Not really. Even though we tend to associate the word bacteria with other, scarier words like "flesh-eating," bacteria can also latch right on to nicer words -- like "beneficial." In fact, most of those 10,000 species aren't making you sick, they're making sure you don't get sick. In quite the site-specific fashion, too: While individual people might have different bacteria, everybody's personal bacteria does the same job in the same places.
It's kind of like this ...
Say you and your neighbor have housekeepers (OMG, I'm so jealous!). You each have different housekeepers who use different cleaning supplies in your two different homes, but both of them scrub the toilet when they're doing the bathroom. Make sense?

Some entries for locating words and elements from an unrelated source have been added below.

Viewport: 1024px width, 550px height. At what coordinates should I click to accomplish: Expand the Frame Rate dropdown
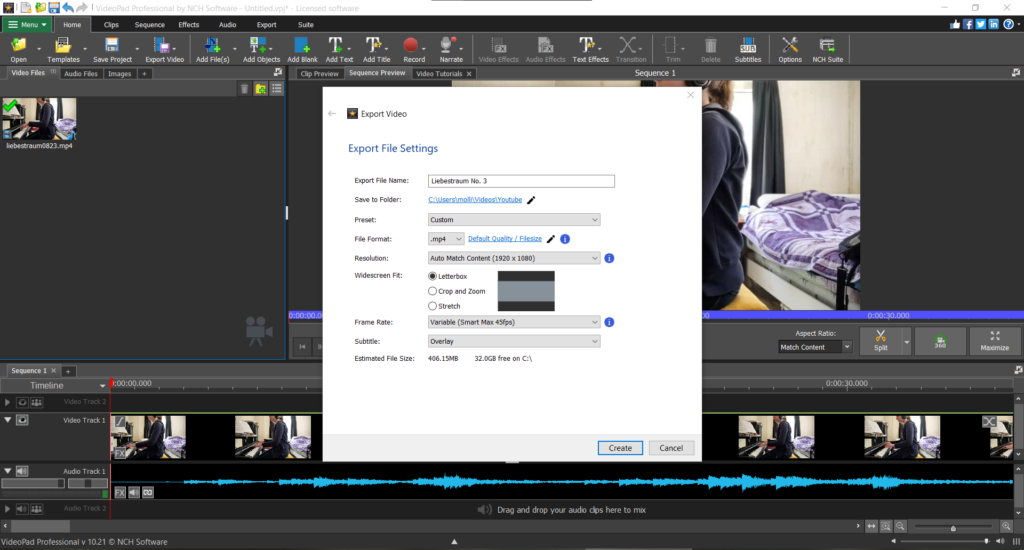pos(513,322)
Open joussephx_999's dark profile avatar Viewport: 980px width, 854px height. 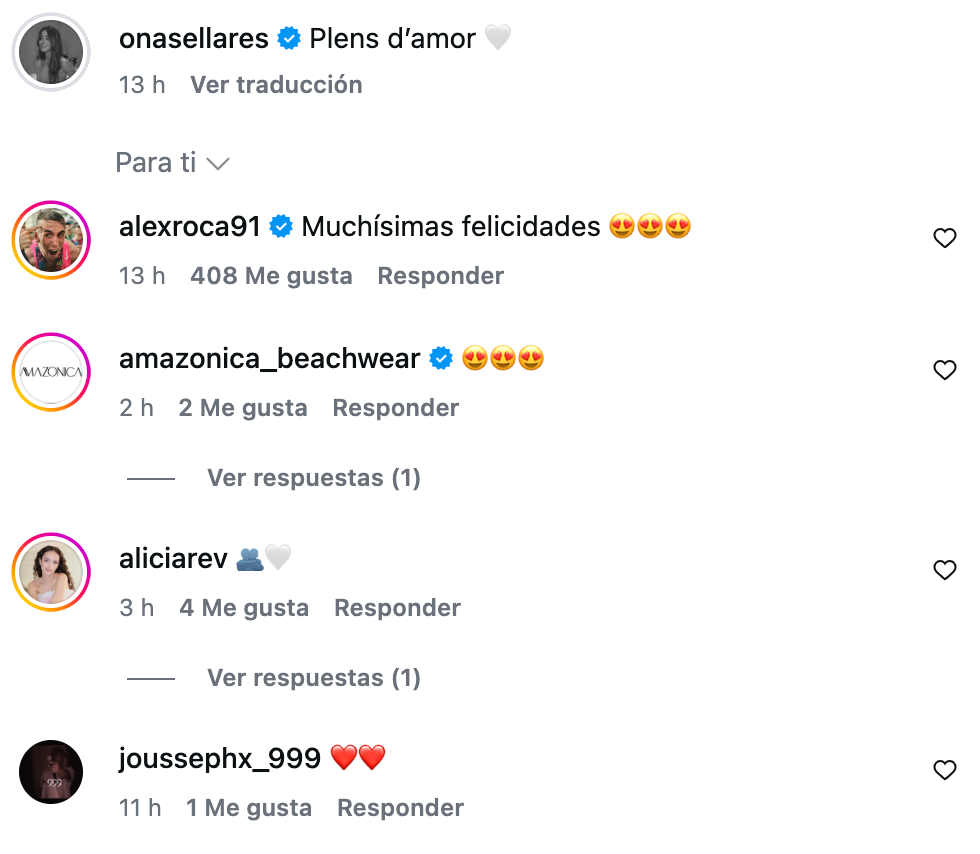[x=51, y=772]
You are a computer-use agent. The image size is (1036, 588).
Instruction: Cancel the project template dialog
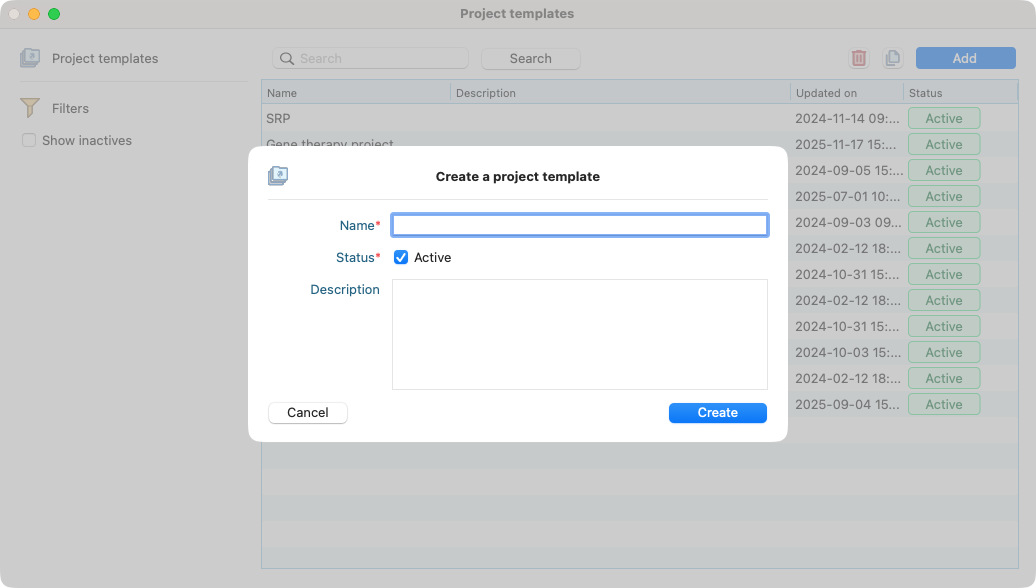pyautogui.click(x=308, y=412)
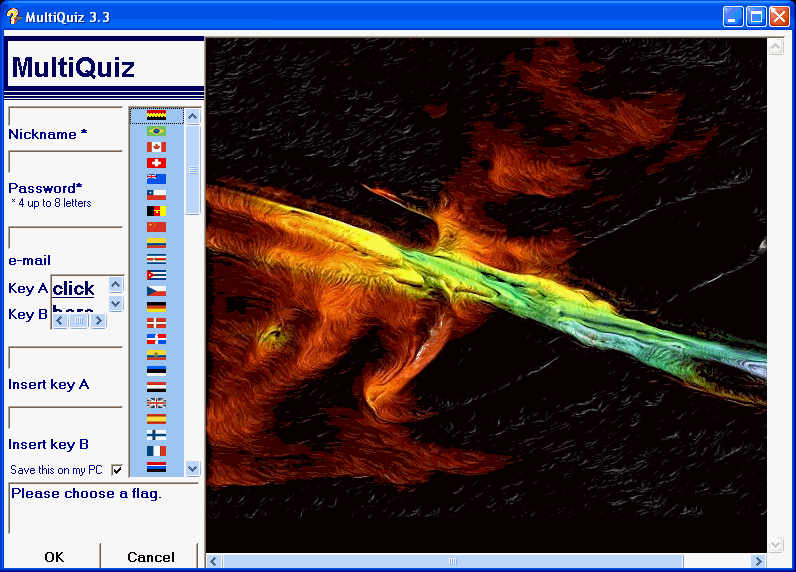The width and height of the screenshot is (796, 572).
Task: Select the Germany flag
Action: click(x=156, y=307)
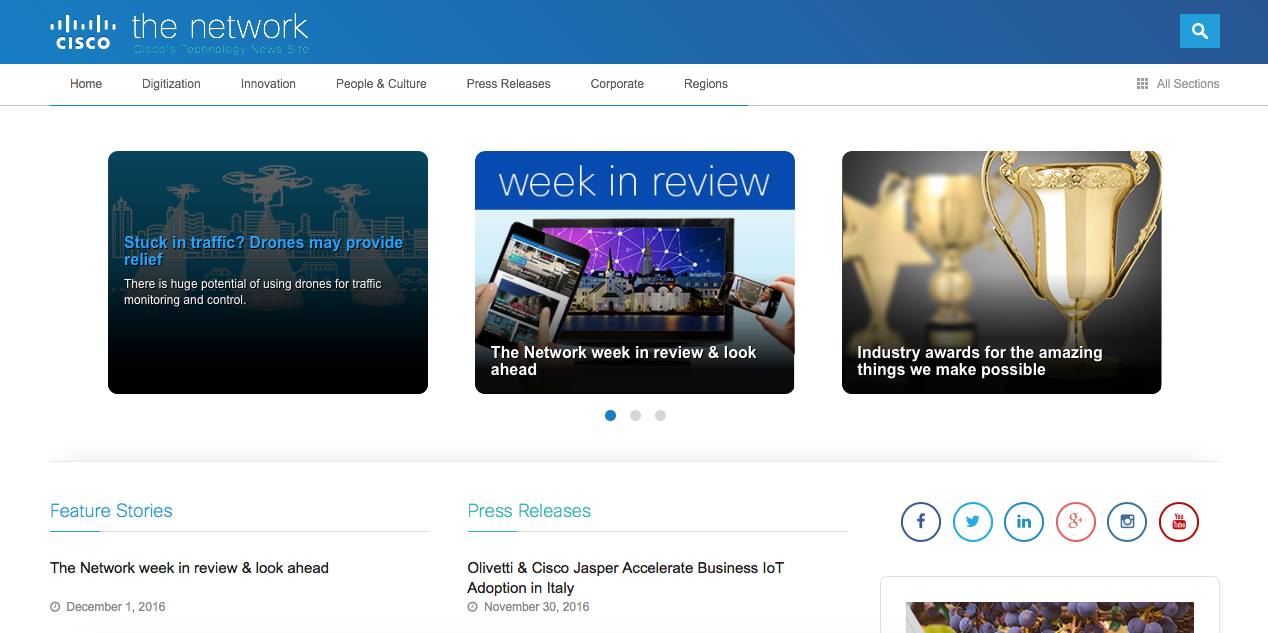Screen dimensions: 1268x633
Task: Open the Feature Stories week in review link
Action: [x=189, y=568]
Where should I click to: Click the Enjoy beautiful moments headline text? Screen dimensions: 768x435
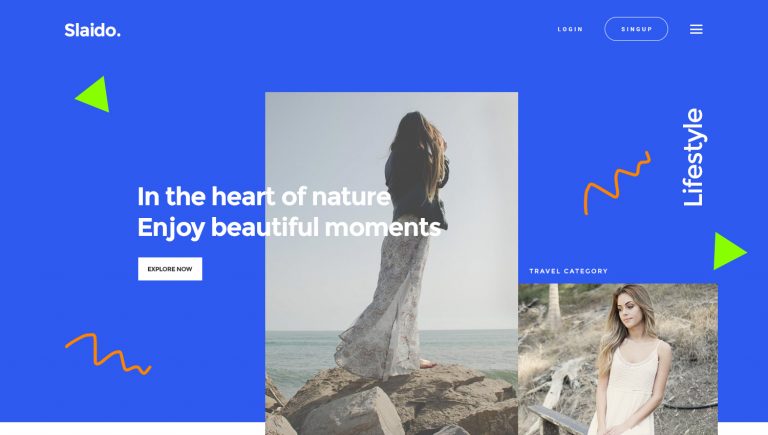pos(289,228)
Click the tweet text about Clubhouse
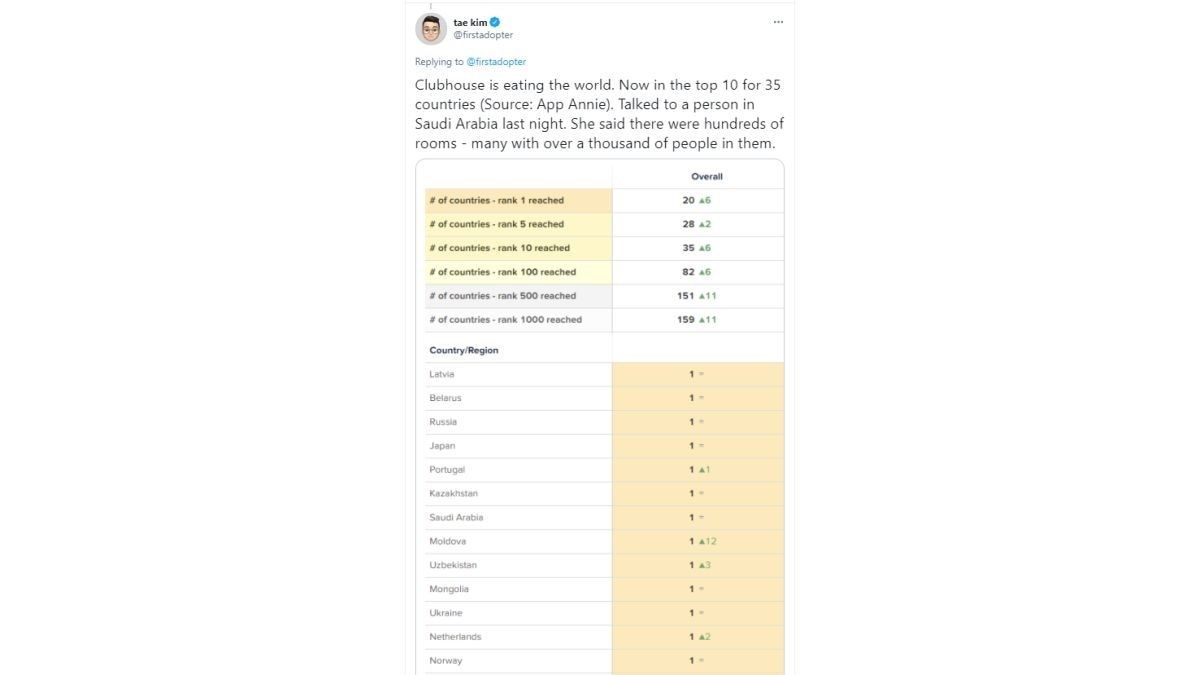Viewport: 1200px width, 675px height. (599, 114)
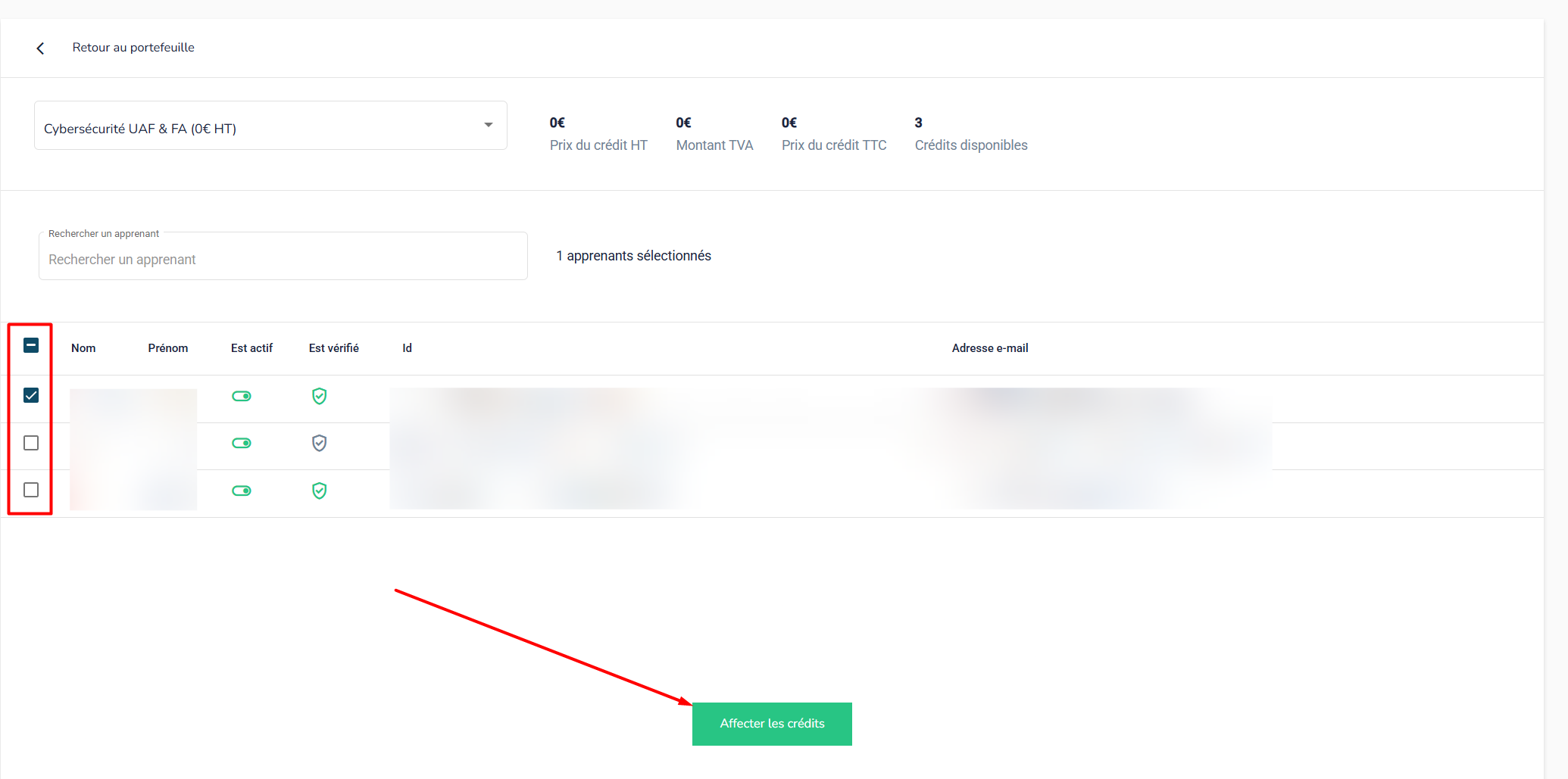Toggle the third learner's active switch
The width and height of the screenshot is (1568, 779).
242,491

So here are a few examples of the good stuff bacteria does in and around your body:
Bacteria in your gut is essential for the digestion of certain proteins and fat and producing inflammation-fighting chemicals.
As you probably know, the bacteria living in your lady parts absolutely has to be balanced -- otherwise, yeast infections!
During pregnancy, that same bacteria changes, "perhaps to give the fetus as healthy a passage as possible."
Good bacteria has also been shown to radically improve liver function, and that's pretty huge, considering the liver is basically your body's built-in detox system.
See, bacteria is a beautiful thing! Mostly. So seriously, stop it with the hand-sanitizer. I think you might have a problem.
How does it make you feel to know your body is home to 10,000 species of germs?